= Objectives =
- A) Write out the passage of the article on the Kim mortgage-transfer ruling from "Posted By USFN, Wednesday, February" to "USFN Member (Michigan)".
- B) For each statement, say yes or no according to the article on the Kim mortgage-transfer ruling, and quote the words from it that decide the answer. (i) The Michigan Supreme Court issued its opinion on December 21, 2012. (ii) The court of appeals concluded that the foreclosure proceedings were valid. (iii) The Michigan Supreme Court noted that the initial transfer from the Bank to the FDIC was by operation of law.

= Reading text =
* * *

Posted By USFN, Wednesday, February 06, 2013
Updated: Monday, November 30, 2015

February 6, 2013


by Matthew Theunick
Trott & Trott, P.C.
USFN Member (Michigan)

On December 21, 2012, the Michigan Supreme Court issued its opinion distinguishing mortgage transfers by voluntary act with those by operation of law or involuntary transfers. Kim v. JP Morgan Chase Bank, NA, Docket No. 144690, __ Mich. __, 2012 Mich. LEXIS 2220. In doing so, the court looked to the seminal case Miller v. Clark, 56 Mich. 337 (1885) and noted, “The assignments which are required to be recorded are those which are executed by the voluntary act of the party, and this does not apply to cases where the title is transferred by operation of law….” (emphasis added).

By way of background, the court of appeals’ opinion, Kim v. JP Morgan Chase Bank, 295 Mich. App. 200, 2012 Mich. App. LEXIS 20 (Mich. Ct. App. Jan. 12, 2012), dealt with a mortgage transfer from Washington Mutual Bank (the Bank), to the FDIC, and then a subsequent transfer from the FDIC to JP Morgan. In reviewing the validity of these transfers vis-a-vis JP Morgan’s foreclosure-by-advertisement, the court of appeals used the statutory framework provided in MCL § 600.3204(3), which requires a “record chain of title” to exist prior to the date of sale for the party foreclosing a mortgage, and concluded that under Davenport v. HSBC Bank USA, 275 Mich. App. 344, 347-348; 793 N.W.2d 383 (2007), the foreclosure proceedings were void ab initio as there was no assignment to JP Morgan.

With respect to the transfer of assets from the Bank to the FDIC, the Michigan Supreme Court noted that the initial transfer pursuant to 12 U.S.C. 1821(d)(2)(A) was by operation of law. However, the court noted that, with respect to the subsequent transfer, “The dispositive question in this case is whether the second transfer of WaMu’s assets — the transfer from the FDIC to defendant — took place by operation of law.”

* * *

= Listing =
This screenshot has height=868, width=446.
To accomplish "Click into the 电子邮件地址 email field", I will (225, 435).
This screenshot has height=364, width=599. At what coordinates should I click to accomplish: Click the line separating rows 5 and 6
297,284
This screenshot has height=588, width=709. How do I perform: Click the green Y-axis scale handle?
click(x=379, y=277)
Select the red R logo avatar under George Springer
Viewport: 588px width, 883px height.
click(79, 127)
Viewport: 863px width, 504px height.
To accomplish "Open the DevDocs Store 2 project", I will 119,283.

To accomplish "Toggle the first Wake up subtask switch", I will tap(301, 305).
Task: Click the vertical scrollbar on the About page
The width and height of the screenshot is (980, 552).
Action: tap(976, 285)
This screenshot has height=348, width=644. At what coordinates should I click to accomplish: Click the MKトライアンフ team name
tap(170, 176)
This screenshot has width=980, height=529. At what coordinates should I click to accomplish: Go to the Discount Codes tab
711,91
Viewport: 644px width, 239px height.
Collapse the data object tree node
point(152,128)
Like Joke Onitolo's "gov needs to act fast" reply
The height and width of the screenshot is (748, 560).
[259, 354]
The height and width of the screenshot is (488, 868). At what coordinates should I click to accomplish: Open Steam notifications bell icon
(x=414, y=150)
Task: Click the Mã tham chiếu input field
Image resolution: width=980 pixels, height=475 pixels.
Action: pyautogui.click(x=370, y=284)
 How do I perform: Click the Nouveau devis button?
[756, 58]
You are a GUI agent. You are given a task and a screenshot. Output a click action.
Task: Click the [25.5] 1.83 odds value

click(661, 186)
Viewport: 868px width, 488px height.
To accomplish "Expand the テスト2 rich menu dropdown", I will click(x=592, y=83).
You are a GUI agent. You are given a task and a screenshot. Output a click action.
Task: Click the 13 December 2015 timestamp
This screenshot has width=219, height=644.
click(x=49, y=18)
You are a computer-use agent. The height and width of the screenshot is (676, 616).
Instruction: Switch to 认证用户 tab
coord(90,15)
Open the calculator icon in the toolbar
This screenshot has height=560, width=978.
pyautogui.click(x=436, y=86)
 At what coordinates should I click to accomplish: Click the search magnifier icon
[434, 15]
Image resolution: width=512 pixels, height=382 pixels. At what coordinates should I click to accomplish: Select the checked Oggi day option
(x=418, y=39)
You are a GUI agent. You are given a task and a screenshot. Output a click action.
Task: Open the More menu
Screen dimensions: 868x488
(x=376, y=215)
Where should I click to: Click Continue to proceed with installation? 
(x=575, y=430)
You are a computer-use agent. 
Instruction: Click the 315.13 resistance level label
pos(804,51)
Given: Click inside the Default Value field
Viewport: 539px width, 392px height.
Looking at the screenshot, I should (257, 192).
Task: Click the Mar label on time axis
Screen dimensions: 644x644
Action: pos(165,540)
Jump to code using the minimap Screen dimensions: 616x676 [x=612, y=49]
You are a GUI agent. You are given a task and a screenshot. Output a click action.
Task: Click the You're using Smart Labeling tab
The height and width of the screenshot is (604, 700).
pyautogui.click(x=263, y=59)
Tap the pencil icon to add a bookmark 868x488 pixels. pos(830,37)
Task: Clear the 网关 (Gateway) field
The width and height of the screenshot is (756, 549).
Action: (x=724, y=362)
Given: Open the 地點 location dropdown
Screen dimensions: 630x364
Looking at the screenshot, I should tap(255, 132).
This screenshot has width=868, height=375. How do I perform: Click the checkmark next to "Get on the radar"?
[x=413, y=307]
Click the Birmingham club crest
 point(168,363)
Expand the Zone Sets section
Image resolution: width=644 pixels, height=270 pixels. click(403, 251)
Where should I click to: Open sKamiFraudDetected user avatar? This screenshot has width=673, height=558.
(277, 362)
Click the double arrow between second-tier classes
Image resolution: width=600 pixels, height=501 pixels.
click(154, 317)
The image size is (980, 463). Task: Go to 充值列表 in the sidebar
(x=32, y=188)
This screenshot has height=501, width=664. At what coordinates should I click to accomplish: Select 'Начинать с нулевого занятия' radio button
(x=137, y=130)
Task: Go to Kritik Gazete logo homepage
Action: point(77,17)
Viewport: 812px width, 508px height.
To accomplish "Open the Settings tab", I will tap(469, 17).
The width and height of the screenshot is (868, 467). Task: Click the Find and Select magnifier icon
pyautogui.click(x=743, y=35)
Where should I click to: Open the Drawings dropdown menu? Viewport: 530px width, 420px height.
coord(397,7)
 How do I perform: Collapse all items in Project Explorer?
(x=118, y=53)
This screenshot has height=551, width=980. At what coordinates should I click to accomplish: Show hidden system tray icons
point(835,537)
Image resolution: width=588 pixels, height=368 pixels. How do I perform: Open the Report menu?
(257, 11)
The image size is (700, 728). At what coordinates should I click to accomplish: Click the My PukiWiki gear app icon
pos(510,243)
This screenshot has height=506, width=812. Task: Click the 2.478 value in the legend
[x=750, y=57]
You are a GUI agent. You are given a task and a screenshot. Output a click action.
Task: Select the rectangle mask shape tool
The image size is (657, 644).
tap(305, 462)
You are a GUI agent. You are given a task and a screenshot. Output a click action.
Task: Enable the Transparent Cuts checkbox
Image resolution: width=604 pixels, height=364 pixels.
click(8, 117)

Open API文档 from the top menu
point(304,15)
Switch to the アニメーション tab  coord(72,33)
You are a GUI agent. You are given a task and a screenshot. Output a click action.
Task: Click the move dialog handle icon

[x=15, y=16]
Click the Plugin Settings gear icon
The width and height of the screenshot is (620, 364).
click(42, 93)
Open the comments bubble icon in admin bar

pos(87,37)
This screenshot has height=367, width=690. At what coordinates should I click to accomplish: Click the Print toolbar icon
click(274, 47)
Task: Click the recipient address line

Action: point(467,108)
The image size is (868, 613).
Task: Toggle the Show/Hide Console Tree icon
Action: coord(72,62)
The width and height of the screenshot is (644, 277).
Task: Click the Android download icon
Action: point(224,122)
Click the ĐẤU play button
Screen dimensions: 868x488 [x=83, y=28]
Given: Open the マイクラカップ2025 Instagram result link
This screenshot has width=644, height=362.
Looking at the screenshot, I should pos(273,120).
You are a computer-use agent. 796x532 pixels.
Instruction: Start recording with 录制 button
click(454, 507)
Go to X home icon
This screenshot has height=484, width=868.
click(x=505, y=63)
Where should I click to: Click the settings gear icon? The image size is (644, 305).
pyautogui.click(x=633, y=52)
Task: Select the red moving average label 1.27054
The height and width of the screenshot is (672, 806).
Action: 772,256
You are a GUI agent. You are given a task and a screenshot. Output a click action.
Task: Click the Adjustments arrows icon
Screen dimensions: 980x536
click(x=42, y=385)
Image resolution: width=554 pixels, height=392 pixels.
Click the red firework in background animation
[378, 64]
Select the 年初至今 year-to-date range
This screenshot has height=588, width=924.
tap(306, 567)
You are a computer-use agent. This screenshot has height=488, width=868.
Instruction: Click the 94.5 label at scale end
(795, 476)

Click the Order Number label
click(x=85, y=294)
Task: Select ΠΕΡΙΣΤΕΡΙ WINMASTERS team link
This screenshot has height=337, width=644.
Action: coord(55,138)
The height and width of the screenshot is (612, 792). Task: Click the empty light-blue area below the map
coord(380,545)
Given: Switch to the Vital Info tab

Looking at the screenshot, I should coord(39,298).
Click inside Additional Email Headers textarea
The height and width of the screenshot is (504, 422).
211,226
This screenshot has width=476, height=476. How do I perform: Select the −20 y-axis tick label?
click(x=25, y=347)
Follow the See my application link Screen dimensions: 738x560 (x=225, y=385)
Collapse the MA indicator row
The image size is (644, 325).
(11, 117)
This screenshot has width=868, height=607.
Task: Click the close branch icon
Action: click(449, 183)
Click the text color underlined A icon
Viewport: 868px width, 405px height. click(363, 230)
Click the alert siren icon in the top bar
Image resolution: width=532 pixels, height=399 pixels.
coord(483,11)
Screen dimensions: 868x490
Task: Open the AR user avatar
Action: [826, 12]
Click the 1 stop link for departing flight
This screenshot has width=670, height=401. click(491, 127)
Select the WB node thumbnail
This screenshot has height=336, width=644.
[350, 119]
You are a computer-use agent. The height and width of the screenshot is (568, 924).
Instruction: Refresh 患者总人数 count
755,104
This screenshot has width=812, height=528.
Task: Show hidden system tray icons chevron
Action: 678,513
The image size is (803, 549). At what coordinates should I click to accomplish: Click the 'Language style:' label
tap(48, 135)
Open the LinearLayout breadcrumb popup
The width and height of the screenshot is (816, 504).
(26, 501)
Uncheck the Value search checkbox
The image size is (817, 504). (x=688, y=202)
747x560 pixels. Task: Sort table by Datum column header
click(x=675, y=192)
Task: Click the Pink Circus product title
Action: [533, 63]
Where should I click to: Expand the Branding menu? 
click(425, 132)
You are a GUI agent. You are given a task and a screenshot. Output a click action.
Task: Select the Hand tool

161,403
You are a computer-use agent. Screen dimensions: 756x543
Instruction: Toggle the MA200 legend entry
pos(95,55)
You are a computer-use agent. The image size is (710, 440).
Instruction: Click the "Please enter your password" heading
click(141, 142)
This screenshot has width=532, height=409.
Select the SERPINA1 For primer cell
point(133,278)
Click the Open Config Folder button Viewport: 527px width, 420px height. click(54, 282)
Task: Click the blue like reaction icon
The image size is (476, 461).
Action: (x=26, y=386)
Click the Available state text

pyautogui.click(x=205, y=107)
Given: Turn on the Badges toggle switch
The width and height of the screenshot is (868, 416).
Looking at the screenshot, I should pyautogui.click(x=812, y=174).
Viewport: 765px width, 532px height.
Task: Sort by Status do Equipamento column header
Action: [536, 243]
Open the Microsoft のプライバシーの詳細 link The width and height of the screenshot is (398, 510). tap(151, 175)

* * *

= Solutions per task =
- A)
Posted By USFN, Wednesday, February 06, 2013
Updated: Monday, November 30, 2015

February 6, 2013


by Matthew Theunick
Trott & Trott, P.C.
USFN Member (Michigan)

- B)
(i) Yes: "On December 21, 2012, the Michigan Supreme Court issued its opinion"
(ii) No: "the foreclosure proceedings were void ab initio as there was no assignment to JP Morgan"
(iii) Yes: "the initial transfer pursuant to 12 U.S.C. 1821(d)(2)(A) was by operation of law"